When last we left Tony, he had led a nasty caiman on a merry chase, faking it out at the last second.

Tony takes off, leaving the caiman to spit out stones.

The guys catch up to Tony, applauding. Tony bows.

JUAN

That was totally awesome!

CARLOS

I thought you were a goner.

RICKY

That was–

OLD FIN (O.S.)

Foolhardy.

Tony turns to see OLD FIN.

TONY

Grandfather.

OLD FIN

And dangerous. You must think you’re pretty hot stuff.

TONY

Escaped the jaws of death.

OLD FIN

You escaped an eating machine, son; an unthinking garbage disposal. And you risked everyone’s lives in the process.

TONY

It was just me and the caiman.

OLD FIN

You need to learn about taking responsibility for your actions; caring for the fish around you. Your father—

TONY

What about my father?

RICKY

Tony!

TONY

My father took responsibility for his community, and he got snatched by the Net. Maybe if he’d spent more time with his son and less on everyone else’s problems…

CARLOS

Easy, Tony.

Old Fin waves the boys off.

TONY

He was all about sacrifice, when it meant taking care of others, but when I needed him… You can keep your responsibility.

Old Fin reaches for Tony’s shoulder.

OLD FIN

I miss him, too. He had to be the fish he was destined to be. Just as you have to be the fish you will become.

TONY

That’s… C’mon guys.

The boys swim off.

OLD FIN

Destiny won’t wait, son. It happens whether you’re ready or not.

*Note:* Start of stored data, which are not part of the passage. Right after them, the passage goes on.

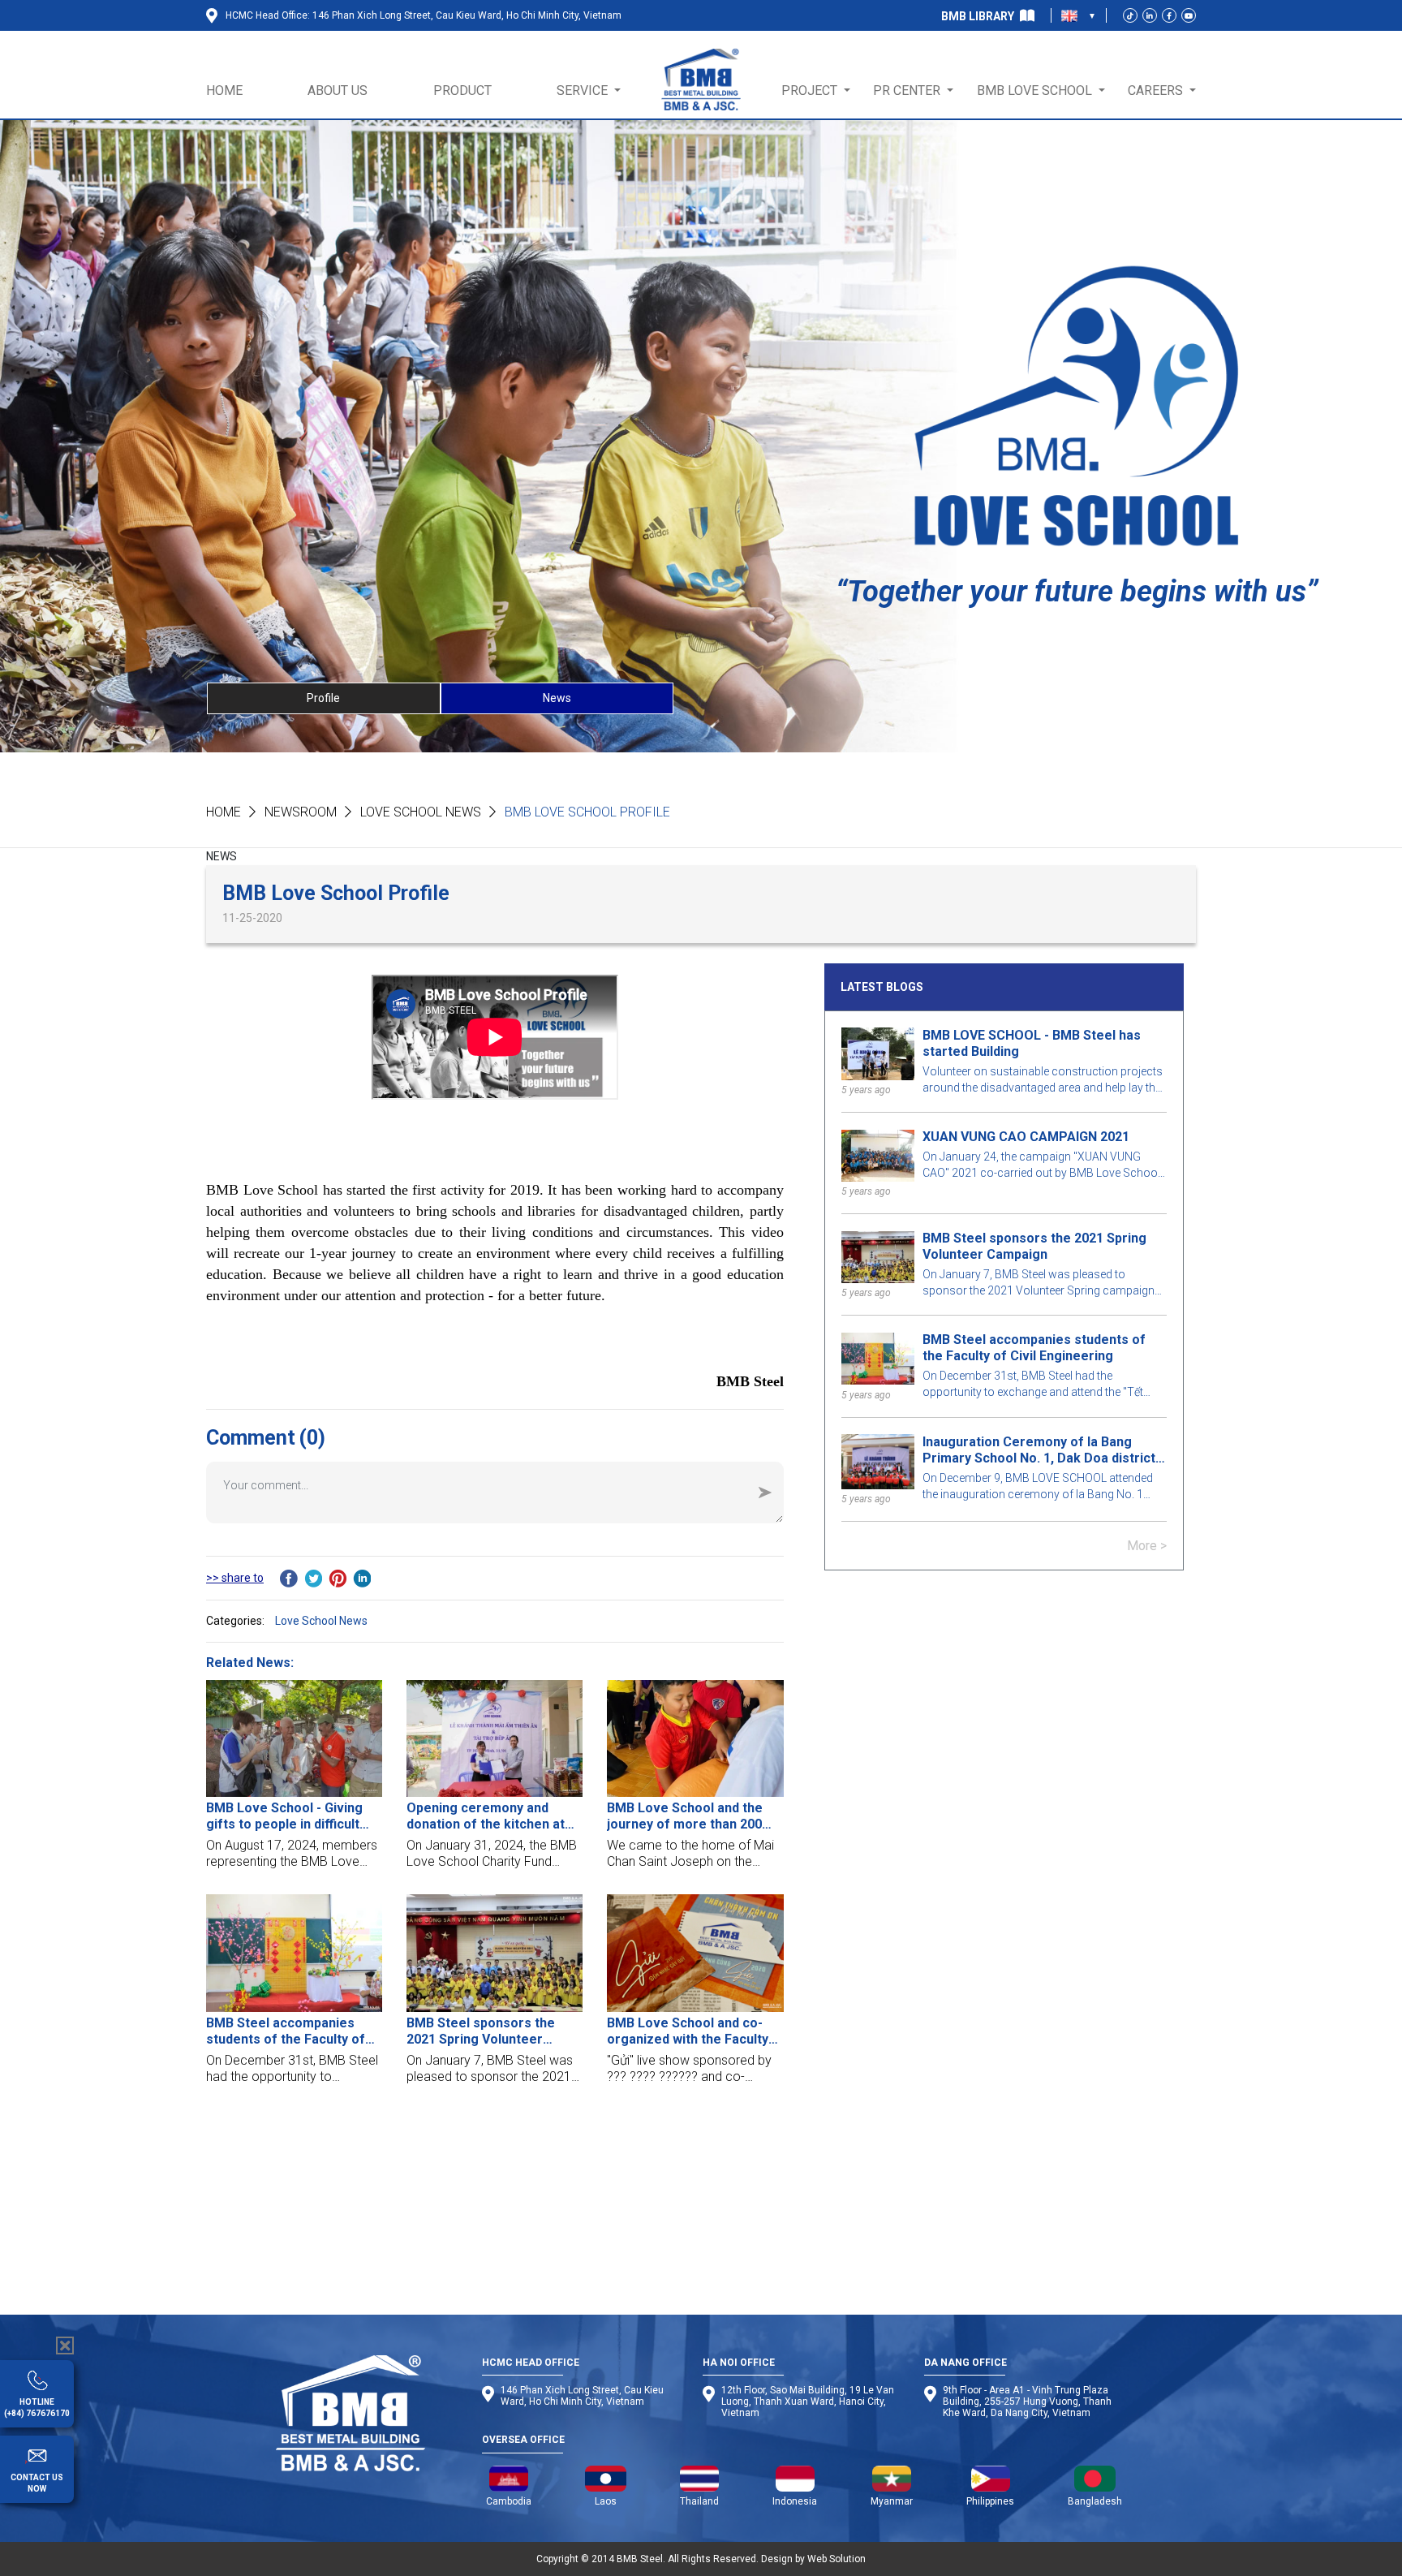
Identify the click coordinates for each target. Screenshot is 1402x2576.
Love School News (420, 812)
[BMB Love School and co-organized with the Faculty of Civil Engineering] (695, 1953)
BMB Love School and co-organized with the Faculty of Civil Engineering (687, 2031)
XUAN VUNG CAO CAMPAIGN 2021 (1025, 1137)
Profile (323, 697)
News (557, 697)
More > (1147, 1546)
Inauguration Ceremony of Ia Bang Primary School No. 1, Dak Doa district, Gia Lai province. (1040, 1450)
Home (223, 812)
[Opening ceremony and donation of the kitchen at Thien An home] (494, 1739)
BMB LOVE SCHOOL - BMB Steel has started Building (1031, 1043)
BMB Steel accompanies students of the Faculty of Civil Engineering (285, 2031)
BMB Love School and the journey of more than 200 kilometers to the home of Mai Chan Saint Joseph (688, 1816)
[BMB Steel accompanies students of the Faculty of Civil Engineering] (294, 1953)
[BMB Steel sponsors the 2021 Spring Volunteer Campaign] (494, 1953)
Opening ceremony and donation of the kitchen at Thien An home (485, 1816)
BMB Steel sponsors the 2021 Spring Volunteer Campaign (480, 2031)
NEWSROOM (300, 812)
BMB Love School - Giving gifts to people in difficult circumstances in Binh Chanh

EXT. FURTHER ALONG THE RIVER – DUSK

Amongst the plants and rocks, four long pink legs extend to the surface. The boys take a wide berth, Tony lagging behind, kicking pebbles.

JUAN

Watch out. Danger from above.

Tony darts around the legs, but then he turns with a grin.

RICKEY

What’re you doing?

TONY

Nothing. Just stretching my fins.

Yawning, he tickles one of the feet.

EXT. ABOVE THE SURFACE – SAME TIME

The legs are attached to two cranes. SIDNEY screams and jumps into SEYMOUR’s wings.

SIDNEY

Something touched my leg!

Seymour angrily drops Sidney into the water.

SEYMOUR

You idiot. Those are just fish.

SIDNEY

Well, they’re cold and wet. It’s nasty.

SEYMOUR

Nasty? Sid, what are we?

Sidney thinks long and hard.

SIDNEY

Cousins?

SEYMOUR

Cranes, Sid.

SIDNEY

We’re not cousins?

SEYMOUR

Focus! What do cranes eat?

Sidney screws up his face, like his head’s about to explode.

SIDNEY

Hamburgers!

SEYMOUR

Fish! We eat fish!

Sidney whips out chopsticks.

SIDNEY

Sushi!

Seymour slaps the chopsticks away and then pushes Sid’s head into the water. Sid steps back, spluttering.

SEYMOUR

And this time, Sid, hold your breath.

Seymour plunges his head into the water, pulling up a fish, which he quickly swallows. The two start looking for dinner.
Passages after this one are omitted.